What you should do
Using the material below, print the line that contains "You are a GUI", the line that contains "1858x686 pixels.", and every line in between, exactly and nothing else.
Data under study below:
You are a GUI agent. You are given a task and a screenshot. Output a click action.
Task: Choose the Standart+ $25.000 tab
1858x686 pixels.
End of Data under study.
Data under study below:
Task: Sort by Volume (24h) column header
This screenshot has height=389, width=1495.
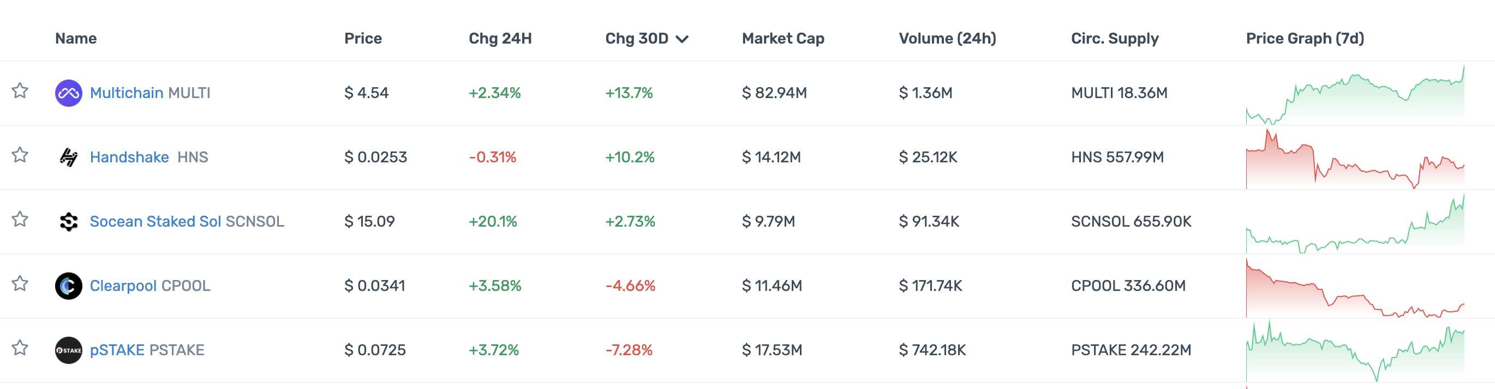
End of Data under study.
Answer to the exercise
You are a GUI agent. You are given a task and a screenshot. Output a click action.
Task: Choose the Standart+ $25.000 tab
1858x686 pixels.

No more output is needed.